By then we were past the last aid station, Homestretch, with only two miles to the finish. I risked a few glances behind me when the road offered a long view and didn't see anyone else sneaking up, so now it really did seem as though I was locked into my current position, whatever it was. It also seemed certain I was definitely outside the age group hardware now, but nothing I could do about that anymore. So I just kept chugging along and in no time was coming into Dayton with the park and finish line just ahead (amazing how much faster that road stretch goes by when you actually run it). For the first time all day I switched the screen on my Garmin to display my total elapsed time and saw it just clicking over to 2:10. Sonofabitch! Of course, that's much faster than I expected to run, but I immediately started thinking about where I could've shaved time (by, say, not falling four times) and come in under 2:10. But, again, nothing to do about it at this point so I continued pushing to the finish. As I came into the park I immediately saw/heard Ryan and his four daughters cheering for me and pushed across the line in 2:11:49. Final check of the results put me at 7th overall and 5th in my age group. Being in your 30s sucks sometimes!

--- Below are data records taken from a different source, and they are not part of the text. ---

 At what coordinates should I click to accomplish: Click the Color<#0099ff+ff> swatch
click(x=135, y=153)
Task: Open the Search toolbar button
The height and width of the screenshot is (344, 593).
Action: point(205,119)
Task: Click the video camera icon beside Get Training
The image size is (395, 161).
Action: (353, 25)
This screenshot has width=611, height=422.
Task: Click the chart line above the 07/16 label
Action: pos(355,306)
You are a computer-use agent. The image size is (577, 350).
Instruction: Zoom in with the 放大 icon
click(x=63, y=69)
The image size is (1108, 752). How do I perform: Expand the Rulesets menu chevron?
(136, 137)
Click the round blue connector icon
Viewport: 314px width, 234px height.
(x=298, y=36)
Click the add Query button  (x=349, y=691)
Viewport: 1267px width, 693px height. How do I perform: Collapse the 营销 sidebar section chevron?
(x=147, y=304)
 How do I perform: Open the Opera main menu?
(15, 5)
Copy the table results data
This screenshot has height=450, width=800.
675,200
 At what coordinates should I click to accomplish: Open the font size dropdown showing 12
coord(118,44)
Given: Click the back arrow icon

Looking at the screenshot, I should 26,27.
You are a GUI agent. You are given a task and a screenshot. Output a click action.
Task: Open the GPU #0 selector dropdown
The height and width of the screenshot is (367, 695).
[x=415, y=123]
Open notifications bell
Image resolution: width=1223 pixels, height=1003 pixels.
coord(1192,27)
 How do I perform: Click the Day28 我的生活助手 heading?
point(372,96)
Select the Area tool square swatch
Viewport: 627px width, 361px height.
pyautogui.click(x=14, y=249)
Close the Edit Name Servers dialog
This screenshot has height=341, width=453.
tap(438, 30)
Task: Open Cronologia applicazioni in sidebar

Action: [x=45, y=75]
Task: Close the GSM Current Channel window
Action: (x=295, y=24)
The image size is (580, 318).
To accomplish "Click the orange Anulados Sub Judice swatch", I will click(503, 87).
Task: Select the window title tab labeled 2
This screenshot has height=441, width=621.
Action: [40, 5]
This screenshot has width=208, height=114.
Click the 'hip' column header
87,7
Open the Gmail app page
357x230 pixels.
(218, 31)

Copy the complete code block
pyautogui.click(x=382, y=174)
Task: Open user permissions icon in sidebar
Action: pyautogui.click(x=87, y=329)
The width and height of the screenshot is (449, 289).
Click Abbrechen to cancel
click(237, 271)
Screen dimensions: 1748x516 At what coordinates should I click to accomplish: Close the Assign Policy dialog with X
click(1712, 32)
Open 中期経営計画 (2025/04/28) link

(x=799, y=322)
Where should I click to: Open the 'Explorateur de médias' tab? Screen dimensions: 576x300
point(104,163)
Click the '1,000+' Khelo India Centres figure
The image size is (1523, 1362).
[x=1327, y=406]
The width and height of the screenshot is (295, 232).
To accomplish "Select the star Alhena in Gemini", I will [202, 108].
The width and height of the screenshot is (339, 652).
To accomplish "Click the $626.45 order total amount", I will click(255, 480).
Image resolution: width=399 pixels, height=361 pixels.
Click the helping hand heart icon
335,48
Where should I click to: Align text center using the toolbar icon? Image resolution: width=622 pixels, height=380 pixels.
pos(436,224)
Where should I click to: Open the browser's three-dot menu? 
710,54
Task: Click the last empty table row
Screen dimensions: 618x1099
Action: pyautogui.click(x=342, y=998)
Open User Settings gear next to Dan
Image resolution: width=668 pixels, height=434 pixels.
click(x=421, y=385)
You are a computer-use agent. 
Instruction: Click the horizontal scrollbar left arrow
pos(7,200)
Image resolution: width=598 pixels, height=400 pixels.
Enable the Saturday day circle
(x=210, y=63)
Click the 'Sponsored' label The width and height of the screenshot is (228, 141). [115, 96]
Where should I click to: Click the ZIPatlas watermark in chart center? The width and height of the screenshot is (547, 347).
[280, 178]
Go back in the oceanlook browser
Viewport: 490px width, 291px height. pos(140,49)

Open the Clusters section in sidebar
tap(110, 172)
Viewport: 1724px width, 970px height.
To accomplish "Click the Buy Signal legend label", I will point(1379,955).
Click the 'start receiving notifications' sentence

Okay, so I won't lie and say I'm not disappointed that I didn't get to bring home one of those big ass Bighorn river rock age group awards, but you can't really complain too much about coming in 9 minutes under your stretch goal time. Other than getting up close and personal with the trail more times than I would've liked, the race really couldn't have gone much better for me. I feel like, for the first time, I've really experienced what it's like to race with less weight. I'm fairly convinced that there is no way I could've run this race this fast 26 pounds ago. I'm happy with how things went and even more excited now about the rest of my Leadville training.
I would be remiss if I didn't mention Ryan's race here briefly. As mentioned before, he was gunning for the course record, which was 1:59. Ryan is in phenomenal shape this year and I suspected he'd give it a run for its money. Well, he did that and more, finishing in 1:57. But, turns out last year's winner was in phenomenal shape too as he ran a 1:56. Sonofabitch! It was a fast day at the Bighorn 30K!